Camões was not the only Portuguese poet to use ottava rima. Many Portuguese and Brazilian poets wrote great epic poems using the stanza, for example Gabriel Pereira de Castro (1571–1632): Ulisseia ou Lisboa Edificada (1636), Vasco Mouzinho de Quevedo (16th/17th century): Afonso Africano, Francisco de Sá de Meneses (1600–1664): Malaca Conquistada (1634), António de Sousa Macedo (1606–1682): Ulissipo (1640), Brás Garcia de Mascarenhas: Viriato Trágico and José de Santa Rita Durão (1722–1784): Caramuru (1781).
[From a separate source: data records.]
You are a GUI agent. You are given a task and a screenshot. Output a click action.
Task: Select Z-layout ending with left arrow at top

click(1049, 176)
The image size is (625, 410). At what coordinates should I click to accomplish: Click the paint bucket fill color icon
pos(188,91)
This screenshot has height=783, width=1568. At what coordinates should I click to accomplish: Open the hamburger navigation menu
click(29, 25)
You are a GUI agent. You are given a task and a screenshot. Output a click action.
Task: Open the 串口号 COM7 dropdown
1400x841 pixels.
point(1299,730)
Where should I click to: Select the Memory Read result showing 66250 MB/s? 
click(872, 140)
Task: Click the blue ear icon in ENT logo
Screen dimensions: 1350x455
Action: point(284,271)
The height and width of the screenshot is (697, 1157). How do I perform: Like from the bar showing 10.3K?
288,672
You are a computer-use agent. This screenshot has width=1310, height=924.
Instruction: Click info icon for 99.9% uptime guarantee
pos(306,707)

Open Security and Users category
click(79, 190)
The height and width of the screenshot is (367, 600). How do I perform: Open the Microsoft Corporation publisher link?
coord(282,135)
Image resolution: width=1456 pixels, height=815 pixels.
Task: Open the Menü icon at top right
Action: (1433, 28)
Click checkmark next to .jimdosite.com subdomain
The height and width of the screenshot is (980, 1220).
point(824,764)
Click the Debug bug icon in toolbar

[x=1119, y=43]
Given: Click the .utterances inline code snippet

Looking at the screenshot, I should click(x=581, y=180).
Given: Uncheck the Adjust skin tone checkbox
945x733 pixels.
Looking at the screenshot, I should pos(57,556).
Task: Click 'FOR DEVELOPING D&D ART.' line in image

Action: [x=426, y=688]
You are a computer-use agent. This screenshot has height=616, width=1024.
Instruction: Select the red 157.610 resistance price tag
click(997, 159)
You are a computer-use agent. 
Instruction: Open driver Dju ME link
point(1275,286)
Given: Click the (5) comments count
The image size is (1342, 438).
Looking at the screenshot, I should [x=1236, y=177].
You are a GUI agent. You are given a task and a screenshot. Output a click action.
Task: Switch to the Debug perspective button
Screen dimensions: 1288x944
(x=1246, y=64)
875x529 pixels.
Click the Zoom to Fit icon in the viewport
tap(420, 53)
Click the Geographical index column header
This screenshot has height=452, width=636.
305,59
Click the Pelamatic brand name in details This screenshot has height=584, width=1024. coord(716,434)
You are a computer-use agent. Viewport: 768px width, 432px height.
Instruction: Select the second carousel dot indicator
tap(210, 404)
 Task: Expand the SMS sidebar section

Ottava rima was very popular in the Polish literature of the 17th century, which was under strong influence of Italian poetry. The scheme ABABABCC was introduced into Polish poetry by Sebastian Grabowiecki and made widespread by Piotr Kochanowski, who translated Jerusalem Delivered by Torquato Tasso. It was used by Jan Andrzej Morsztyn, Stanisław Herakliusz Lubomirski, Wespazjan Kochowski, Samuel Twardowski and Wacław Potocki. During The Enlightenment bishop and poet Ignacy Krasicki wrote his mock-epics (Monachomachia, Antymonachomachia and Myszeida) in ottava rima. In the beginning of 19th century Dyzma Bończa-Tomaszewski attempted to write a national epic Jagiellonida. His work, however, is not longer remembered. Later Juliusz Słowacki, one of the greatest romantic poets, wrote two long poems, Beniowski and Król Duch (King Spirit), using the stanza. Another important attempt to write a modern epic poem in ottava rima was Maria Konopnicka's Pan Balcer w Brazylii (Mr. Balcer in Brazil). Poems written in ottava rima are usually translated into Polish in the same form. Lately La Araucana by Alonso de Ercilla was translated in such a way by Czesław Ratka.

In Czech poetry, Jaroslav Vrchlický, generally considered to be the greatest poet of the second half of 19th century, used ottava rima several times, for example in short poem Odpověď (An Answer) that is composed of only two stanzas. Vrchlický was well trained in the use of the stanza as he translated Ludovico Ariosto's Orlando Furioso (Roland Enraged) into Czech.

In Slovenian literature ottava rima was used by France Prešeren, the greatest romantic poet, sometimes, among others, in Krst pri Savici (The Baptism on the Savica), that is considered to be a national epic of Slovenian people. Prologue to the poem is written in terza rima.

In Danish literature ottava rima was used by Frederik Paludan-Müller and others. He used the stanza in his long poem, Adam Homo. The poet implemented the scheme freely and often used, for example, the sequence ABABBACC instead of ABABABCC.

In Swedish poetry ottava rima was used by Esaias Tegnér in his epic Frithiof's Saga.

In Finnish literature ottava rima was used by Eino Leino in some parts of book Juhana Herttuan ja Catharina Jagellonican lauluja (Songs of Prince John and Catherine the Jagellonian).